The FTC Warns Consumers about Crypto Scams
The Federal Trade Commission (FTC) has issued a consumer advisory cautioning that scammers are increasingly demanding payment in cryptocurrencies such as Bitcoin (BTC) and Ether (ETH). The agency offered some pointed words of caution about vendors relying on cryptocurrencies for payments.
Key Points:
- Cryptocurrencies lack legal protections, making it difficult to recover lost funds when sent to scammers.
- Common crypto-related scams include imposter scams, romance scams, and fake job offers that require upfront “fees” in crypto.
- Americans lost $2.57 billion to crypto scams last year.
- The FTC advises consumers to be wary of any demands for crypto payments and report suspicious activity.
The FTC warned that only scammers demand payment in cryptocurrency, and no legitimate business or government agency would require you to pay with crypto. It urged Americans to report any suspicious activity to the FTC’s complaint assistant.

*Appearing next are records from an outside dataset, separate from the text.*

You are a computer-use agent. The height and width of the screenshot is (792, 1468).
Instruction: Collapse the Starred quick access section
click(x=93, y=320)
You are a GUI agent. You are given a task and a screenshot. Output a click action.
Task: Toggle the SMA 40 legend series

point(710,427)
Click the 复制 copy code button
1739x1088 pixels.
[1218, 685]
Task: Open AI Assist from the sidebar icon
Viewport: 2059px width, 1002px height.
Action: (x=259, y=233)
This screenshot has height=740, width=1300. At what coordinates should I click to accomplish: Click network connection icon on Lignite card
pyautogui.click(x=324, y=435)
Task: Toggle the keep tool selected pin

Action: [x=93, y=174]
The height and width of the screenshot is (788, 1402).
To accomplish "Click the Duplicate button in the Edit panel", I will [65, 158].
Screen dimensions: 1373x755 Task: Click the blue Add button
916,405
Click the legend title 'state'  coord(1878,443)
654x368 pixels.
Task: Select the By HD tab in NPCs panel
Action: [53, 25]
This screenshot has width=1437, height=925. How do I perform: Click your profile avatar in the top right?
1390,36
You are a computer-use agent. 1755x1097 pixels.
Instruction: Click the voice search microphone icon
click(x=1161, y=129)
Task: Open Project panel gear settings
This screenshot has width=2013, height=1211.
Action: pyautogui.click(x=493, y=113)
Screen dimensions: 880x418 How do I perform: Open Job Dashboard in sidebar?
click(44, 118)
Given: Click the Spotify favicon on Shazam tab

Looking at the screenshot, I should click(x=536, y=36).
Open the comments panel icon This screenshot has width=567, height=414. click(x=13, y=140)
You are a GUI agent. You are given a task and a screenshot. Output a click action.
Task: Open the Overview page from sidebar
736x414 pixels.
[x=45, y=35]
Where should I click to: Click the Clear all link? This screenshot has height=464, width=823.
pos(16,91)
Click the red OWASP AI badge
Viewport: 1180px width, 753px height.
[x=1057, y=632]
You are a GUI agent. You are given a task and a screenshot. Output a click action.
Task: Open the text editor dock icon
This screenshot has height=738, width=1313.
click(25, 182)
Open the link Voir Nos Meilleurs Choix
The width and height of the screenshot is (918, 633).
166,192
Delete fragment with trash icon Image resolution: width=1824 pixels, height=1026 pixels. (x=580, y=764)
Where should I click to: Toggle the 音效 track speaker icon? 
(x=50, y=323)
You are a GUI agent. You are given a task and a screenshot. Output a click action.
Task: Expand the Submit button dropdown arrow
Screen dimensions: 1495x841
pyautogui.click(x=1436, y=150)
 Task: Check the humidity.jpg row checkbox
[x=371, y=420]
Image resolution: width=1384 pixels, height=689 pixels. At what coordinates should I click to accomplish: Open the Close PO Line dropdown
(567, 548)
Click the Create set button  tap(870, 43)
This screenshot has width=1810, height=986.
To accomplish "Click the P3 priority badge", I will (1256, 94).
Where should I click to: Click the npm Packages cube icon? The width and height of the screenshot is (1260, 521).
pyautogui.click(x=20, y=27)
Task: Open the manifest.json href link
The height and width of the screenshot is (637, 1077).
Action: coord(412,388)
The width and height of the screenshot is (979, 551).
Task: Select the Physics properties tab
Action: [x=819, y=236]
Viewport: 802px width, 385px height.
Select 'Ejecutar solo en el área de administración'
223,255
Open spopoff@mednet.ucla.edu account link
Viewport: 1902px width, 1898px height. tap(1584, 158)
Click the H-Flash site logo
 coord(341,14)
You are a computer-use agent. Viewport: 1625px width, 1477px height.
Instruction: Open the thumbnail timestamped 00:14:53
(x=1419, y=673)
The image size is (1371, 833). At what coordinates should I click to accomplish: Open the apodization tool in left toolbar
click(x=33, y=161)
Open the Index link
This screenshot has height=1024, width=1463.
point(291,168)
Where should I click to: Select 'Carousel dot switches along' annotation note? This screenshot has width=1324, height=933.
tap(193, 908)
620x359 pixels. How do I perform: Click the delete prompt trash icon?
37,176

Another Crypto Scam Strikes
As the FTC issued its warning, a 40-year-old Wyoming woman reported losing $8,785 in a cryptocurrency scam. The woman invested through a fraudulent website called Elite Capitals Live, only to realize she had been scammed when she couldn’t withdraw her funds.
Crypto Crimes Declining?
While crypto scams continue to make headlines, there is a lack of consensus on the overall rates of such crimes. Chainalysis reports a 65% drop in crypto inflows to known illicit bodies compared to the same time last year. However, Chainalysis’ head of investigations admitted the company has no proof its software works, leading to some skepticism.
Hot Take: The FTC’s warning highlights the increasing prevalence of crypto scams and the importance of staying vigilant. As the crypto industry grows, it’s crucial for both consumers and regulators to take proactive measures to protect against fraud and ensure the security of transactions.